DOCUMENT:
Conseil pris auprès de maires proches, Laurent Laroche choisit de tenir, le 24 mars, une session d’information réservée aux représentant·es des corps professionnels et associatifs bélâbrais, en présence du préfet et d’une cadre de Viltaïs. « Une réunion publique ouverte risquait d’être rendue incontrôlable par les opposants, interdisant aux gens de s’exprimer », confie-t-il.

Car l’éruption bélâbraise a pris de court Viltaïs et la municipalité, alors que des polémiques similaires connaissaient une répercussion nationale à Callac (Côtes-d’Armor) et Saint-Brevin-les-Pins (Loire-Atlantique). « Nous ne sommes pas naïfs, mais pour autant, ferions-nous différemment aujourd’hui ? Pas sûr, quand je vois la haine qui s’est exprimée. »

Singularité locale

Marine Le Pen a obtenu 46,25 % au second tour de la présidentielle à Bélâbre le 24 avril 2022. Un score sensiblement au-delà de la moyenne nationale (41,5 %), malgré une relative singularité locale : la dirigeante du Rassemblement national y réalise un moins bon résultat que dans les huit communes limitrophes de Bélâbre, où elle devance même Emmanuel Macron dans six d’entre elles.

LIGNES ENREGISTRÉES:
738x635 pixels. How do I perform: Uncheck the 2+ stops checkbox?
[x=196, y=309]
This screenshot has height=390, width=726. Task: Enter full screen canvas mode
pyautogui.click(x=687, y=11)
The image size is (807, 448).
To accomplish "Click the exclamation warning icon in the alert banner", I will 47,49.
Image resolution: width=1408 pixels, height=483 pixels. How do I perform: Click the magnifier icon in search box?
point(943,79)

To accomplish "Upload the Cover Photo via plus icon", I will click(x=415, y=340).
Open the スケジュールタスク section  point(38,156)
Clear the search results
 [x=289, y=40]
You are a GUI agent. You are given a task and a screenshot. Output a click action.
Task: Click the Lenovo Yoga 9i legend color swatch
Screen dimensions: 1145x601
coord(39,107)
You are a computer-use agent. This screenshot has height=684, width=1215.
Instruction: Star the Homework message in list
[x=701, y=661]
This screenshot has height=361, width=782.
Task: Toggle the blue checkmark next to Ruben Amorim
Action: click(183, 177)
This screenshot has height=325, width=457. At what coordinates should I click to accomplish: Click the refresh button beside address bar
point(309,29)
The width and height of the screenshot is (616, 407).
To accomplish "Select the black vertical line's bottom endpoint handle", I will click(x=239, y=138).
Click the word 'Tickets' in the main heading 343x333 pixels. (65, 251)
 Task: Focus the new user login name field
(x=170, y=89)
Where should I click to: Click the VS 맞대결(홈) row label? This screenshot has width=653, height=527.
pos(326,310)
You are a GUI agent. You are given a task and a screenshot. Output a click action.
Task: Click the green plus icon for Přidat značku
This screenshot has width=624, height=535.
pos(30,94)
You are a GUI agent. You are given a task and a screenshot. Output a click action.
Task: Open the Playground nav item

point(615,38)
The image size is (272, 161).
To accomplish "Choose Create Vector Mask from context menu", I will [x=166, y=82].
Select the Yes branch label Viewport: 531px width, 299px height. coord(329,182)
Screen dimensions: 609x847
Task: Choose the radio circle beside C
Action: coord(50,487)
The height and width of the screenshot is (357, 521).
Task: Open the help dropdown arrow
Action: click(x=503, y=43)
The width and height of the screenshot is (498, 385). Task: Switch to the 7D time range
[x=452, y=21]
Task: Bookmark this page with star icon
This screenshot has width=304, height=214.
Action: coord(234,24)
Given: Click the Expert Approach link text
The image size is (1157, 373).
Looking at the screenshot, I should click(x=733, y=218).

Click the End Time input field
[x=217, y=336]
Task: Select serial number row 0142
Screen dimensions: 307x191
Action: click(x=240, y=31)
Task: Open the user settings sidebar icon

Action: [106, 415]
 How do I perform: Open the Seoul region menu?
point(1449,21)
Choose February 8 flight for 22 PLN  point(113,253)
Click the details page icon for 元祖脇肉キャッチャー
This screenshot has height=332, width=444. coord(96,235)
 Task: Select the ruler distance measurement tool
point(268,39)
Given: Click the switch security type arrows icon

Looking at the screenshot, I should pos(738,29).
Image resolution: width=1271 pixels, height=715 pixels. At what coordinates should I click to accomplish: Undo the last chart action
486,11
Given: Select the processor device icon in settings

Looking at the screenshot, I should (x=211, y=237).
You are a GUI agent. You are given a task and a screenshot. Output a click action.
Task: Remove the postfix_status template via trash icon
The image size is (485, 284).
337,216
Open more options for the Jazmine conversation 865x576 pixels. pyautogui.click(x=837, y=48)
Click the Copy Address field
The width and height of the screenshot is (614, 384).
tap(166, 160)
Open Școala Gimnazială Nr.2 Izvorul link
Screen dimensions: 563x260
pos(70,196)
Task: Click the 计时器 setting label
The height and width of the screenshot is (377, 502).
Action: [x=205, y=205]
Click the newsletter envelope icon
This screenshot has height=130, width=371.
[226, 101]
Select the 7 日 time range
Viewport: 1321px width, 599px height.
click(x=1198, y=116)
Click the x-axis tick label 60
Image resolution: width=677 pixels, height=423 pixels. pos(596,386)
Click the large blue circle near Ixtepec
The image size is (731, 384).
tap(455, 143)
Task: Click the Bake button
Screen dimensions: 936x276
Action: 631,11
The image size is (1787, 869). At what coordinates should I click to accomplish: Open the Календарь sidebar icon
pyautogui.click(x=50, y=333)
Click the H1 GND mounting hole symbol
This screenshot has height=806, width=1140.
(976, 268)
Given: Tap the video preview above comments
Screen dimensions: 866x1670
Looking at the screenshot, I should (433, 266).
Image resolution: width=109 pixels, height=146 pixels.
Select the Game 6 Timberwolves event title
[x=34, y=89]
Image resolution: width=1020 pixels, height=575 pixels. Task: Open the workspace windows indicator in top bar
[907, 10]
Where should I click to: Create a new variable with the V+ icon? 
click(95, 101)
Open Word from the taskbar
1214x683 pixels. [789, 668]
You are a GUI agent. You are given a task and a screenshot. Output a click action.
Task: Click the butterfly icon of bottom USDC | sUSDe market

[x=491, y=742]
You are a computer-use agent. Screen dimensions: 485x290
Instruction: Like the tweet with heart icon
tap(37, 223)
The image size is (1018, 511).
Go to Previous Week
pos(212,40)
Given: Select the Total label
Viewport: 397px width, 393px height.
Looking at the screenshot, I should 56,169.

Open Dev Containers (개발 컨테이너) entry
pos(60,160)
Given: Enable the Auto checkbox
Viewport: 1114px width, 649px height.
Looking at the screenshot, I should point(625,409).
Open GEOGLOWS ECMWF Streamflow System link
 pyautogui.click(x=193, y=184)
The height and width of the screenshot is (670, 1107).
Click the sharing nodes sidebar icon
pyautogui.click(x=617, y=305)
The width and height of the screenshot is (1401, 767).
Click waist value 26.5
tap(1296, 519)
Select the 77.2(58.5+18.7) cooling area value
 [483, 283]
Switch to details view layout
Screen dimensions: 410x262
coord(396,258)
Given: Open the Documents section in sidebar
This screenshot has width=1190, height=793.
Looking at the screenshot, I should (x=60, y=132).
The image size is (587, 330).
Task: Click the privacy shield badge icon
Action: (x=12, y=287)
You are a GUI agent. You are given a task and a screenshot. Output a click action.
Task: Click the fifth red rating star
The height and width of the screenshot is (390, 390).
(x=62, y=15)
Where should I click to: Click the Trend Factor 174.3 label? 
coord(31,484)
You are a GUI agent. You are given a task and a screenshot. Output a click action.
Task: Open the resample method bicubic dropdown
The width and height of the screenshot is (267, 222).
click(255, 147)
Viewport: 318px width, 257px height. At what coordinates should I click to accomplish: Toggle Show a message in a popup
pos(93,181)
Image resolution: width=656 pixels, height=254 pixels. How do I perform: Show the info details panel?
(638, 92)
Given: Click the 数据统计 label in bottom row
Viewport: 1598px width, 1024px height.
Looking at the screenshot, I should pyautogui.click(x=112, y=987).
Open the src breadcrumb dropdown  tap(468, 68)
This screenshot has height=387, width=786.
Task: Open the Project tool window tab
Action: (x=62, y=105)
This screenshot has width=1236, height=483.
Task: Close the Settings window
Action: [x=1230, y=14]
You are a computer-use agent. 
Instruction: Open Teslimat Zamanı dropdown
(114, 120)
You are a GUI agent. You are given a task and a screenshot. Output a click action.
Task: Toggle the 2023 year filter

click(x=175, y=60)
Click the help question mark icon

EXERCICE DEMANDÉ 1: Recopiez fidèlement le passage de l'article sur Bélâbre qui va de « Marine Le Pen a » jusqu'à « six d’entre elles. » inclus.
EXERCICE DEMANDÉ 2: Prolongez l'article sur Bélâbre en reprenant juste après sa dernière phrase.

RÉSULTAT ATTENDU 1:
Marine Le Pen a obtenu 46,25 % au second tour de la présidentielle à Bélâbre le 24 avril 2022. Un score sensiblement au-delà de la moyenne nationale (41,5 %), malgré une relative singularité locale : la dirigeante du Rassemblement national y réalise un moins bon résultat que dans les huit communes limitrophes de Bélâbre, où elle devance même Emmanuel Macron dans six d’entre elles.

RÉSULTAT ATTENDU 2:
Des militant·es du RN et des zemmouriens de Reconquête ! de l’Indre ont sauté sur l’occasion, venus gonfler les rangs des « anti » de Bélâbre. « Des soutiens que nous n’avons pas sollicités, et avec lesquels nous n’entretenons pas de relations particulières », tempère prudemment Ludivine Fassiaux, qui précise même qu’il leur a été demandé « de ne pas être contre-productifs. Le RN a compris le message, on a eu plus de mal avec Reconquête ! ».

Bélâbre reportage migrants
Des habitants sont venus en nombre, le 11 mars, manifester leur soutien au projet d’accueil des demandeurs d’asile. Le maire Laurent Laroche est venu à leur rencontre. (Photos : DR.)

Car, devant la crainte d’une récupération politique, les « anti » ont réorienté leur stratégie. Le 31 mars, quelque 90 personnes, dont un quart n’habitent pas Bélâbre selon un observateur, se réunissaient dans la salle des fêtes du village pour débattre d’un plan d’action de plusieurs mois. Jusqu’à nouvel ordre, plus de raffut dans les rues, qui rebute cette frange de la population que Ludivine Fassiaux pressent majoritairement opposée au Cada, mais silencieuse car apeurée.

L’Union bélâbraise, résolument cornaquée par Pierre Gentillet, qui compte faire jouer la caisse de résonance de médias nationaux, veut obtenir du maire une consultation de la population, qu’elle lui réclame « au nom de la démocratie ».

J’ai la ferme conviction que le Cada se fera. C’est un projet du cœur.

L’avocat estime que 200 à 300 signatures suffiraient à mettre l’édile en porte-à-faux, alors contraint d’organiser la consultation ou alors de l’esquiver en refusant à Viltaïs le permis de construire du Cada – entre les autorisations, les recours et les travaux, son ouverture n’est pas attendue avant 2024.

En parallèle, les « anti » prévoient une campagne d’affichage afin de populariser, dans la commune et ses voisines, le rejet de l’accueil des personnes migrantes. Dernier volet : une riposte juridique en préparation pour tenter de faire capoter le projet auprès des tribunaux.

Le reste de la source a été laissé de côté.